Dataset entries
§
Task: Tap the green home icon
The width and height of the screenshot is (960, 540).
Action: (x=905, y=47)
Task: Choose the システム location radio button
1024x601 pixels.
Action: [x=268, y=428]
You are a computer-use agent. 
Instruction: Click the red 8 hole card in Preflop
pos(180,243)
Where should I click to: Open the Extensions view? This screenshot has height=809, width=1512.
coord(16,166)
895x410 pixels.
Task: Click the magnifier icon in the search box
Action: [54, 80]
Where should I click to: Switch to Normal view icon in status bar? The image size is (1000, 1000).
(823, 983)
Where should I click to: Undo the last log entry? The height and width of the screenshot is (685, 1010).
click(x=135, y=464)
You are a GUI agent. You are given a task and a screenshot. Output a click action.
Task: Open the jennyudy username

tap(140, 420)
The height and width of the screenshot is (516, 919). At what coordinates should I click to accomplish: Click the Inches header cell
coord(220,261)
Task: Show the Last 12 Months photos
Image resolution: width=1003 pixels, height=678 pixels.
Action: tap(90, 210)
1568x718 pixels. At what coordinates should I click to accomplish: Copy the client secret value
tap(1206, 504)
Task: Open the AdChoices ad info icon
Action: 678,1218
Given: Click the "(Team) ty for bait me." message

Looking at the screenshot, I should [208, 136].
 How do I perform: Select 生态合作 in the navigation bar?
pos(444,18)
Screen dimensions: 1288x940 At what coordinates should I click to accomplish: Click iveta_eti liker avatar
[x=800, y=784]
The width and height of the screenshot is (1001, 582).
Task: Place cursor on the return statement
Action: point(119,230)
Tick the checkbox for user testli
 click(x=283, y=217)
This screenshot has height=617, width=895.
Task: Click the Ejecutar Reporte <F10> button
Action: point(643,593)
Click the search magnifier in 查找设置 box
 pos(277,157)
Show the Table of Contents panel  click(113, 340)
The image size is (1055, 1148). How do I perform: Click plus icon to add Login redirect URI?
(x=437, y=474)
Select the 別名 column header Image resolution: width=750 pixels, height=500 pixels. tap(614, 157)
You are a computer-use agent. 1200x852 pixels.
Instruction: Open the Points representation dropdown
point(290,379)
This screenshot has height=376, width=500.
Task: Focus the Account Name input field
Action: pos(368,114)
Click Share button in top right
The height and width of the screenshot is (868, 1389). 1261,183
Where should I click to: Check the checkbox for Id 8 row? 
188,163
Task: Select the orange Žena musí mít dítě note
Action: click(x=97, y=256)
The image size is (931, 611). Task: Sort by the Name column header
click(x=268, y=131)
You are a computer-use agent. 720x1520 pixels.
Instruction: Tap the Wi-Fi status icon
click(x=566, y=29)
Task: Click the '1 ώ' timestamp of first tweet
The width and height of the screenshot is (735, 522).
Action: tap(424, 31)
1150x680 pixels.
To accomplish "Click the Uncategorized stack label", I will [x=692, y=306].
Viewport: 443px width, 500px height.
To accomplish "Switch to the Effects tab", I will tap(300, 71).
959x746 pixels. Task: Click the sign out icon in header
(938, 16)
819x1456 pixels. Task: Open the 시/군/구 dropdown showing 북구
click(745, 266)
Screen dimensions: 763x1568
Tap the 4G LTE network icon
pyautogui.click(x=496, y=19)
§
## EXERCISE DIRECTIONS
Look over the records. Copy the lines that include the word "agent".

## SOLUTION TO THIS PROBLEM
You are a computer-use agent. 
You are a GUI agent. You are given a task and a screenshot. Output a click action.
You are a computer-use agent. 1200x852 pixels.
You are a computer-use agent. 720x1520 pixels.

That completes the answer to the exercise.